A bottle of commercial concentrated aqueous ammonia is labeled "29.89\% \(\mathrm{NH}_{3}\) by mass; density \(=0.8960 \mathrm{~g} / \mathrm{mL}\)." (a) What is the molarity of the ammonia solution? (b) If \(250.0 \mathrm{~mL}\) of the commercial ammonia is diluted with water to make \(3.00 \mathrm{~L}\) of solution, what is the molarity of the diluted solution?

First, we need to find the mass of \(\mathrm{NH}_{3}\) in 1 L of solution. We are given that the mass percentage of \(\mathrm{NH}_{3}\) in the solution is \(29.89\%\). We also know the density of the solution is \(0.8960 \mathrm{~g} / \mathrm{mL}\), so its mass in 1 L is: \(1000\mathrm{~mL} \times 0.8960 \mathrm{~g} / \mathrm{mL} = 896\mathrm{~g}\). We can then find the mass of \(\mathrm{NH}_{3}\) in 1 L of solution: \(896\mathrm{~g} \times 29.89\% = 267.95\mathrm{~g}\). Now, we can convert the mass of \(\mathrm{NH}_{3}\) to moles using its molar mass, which is \(17.03\mathrm{~g/mol}\): \(\displaystyle\frac{267.95\mathrm{~g}}{17.03\mathrm{~g/mol}} = 15.74\mathrm{~mol}\).

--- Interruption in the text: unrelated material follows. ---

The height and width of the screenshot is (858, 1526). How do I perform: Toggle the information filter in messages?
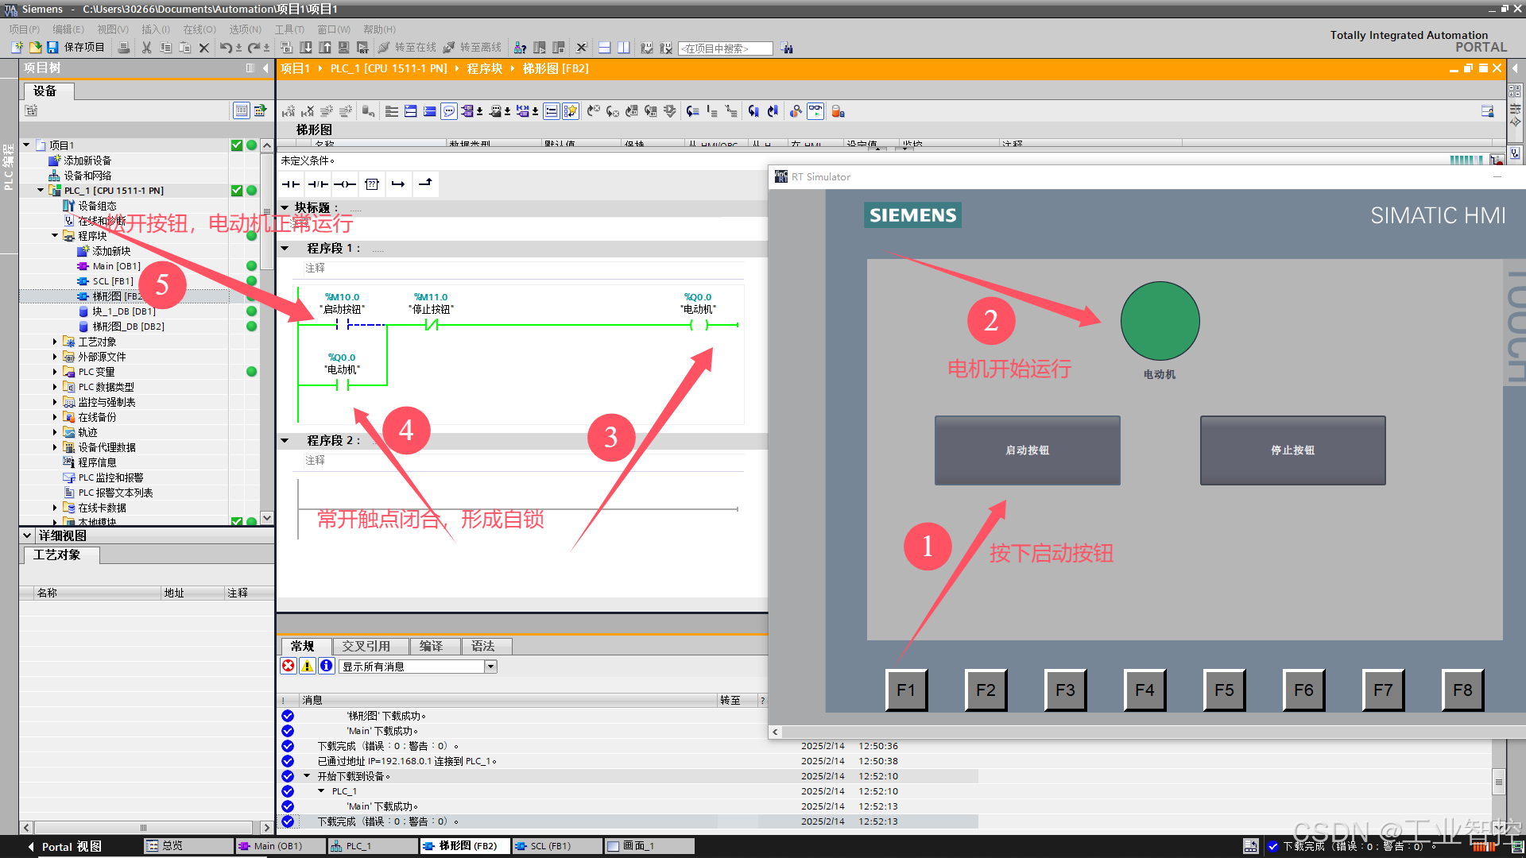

Now that we have the moles of ammonia in 1 L of solution, we can calculate the molarity. The formula for molarity is: \(M = \displaystyle\frac{n}{V}\) Plugging our values, we have: \(M = \displaystyle\frac{15.74\mathrm{~mol}}{1\mathrm{~L}} = 15.74\, \mathrm{M}\). So, the molarity of the ammonia solution is \(15.74\, \mathrm{M}\).

In the second part of the problem, we are asked to find the molarity of the diluted solution after adding the concentrated ammonia to water. We know the volume of the commercial ammonia added is \(250.0\mathrm{~mL}\) and the final volume of the diluted solution is \(3.00\mathrm{~L}\). We can use the dilution formula to find the molarity of the diluted solution: \(M_{1}V_{1} = M_{2}V_{2}\) Our initial molarity \(M_{1}\) is \(15.74\, \mathrm{M}\), and the initial volume \(V_{1}\) is \(250.0\mathrm{~mL}\). The final volume \(V_{2}\) is \(3.00\mathrm{~L}\). We can plug in the values and solve for \(M_{2}\): \(15.74\mathrm{M} \times 250.0\mathrm{~mL} = M_{2} \times 3.00\mathrm{~L}\) We need to convert \(V_{1} = 250.0\mathrm{~mL}\) to liters to match the units with \(V_{2}\): \(V_{1} = 250.0\mathrm{~mL} \times \displaystyle\frac{1\mathrm{~L}}{1000\mathrm{~mL}} = 0.250\mathrm{~L}\) Now we can solve for \(M_{2}\): \(M_{evential} = \displaystyle\frac{15.74\mathrm{M} \times 0.250\mathrm{~L}}{3.00\mathrm{~L}} = 1.31\, \mathrm{M}\). Therefore, the molarity of the diluted solution is \(1.31\, \mathrm{M}\).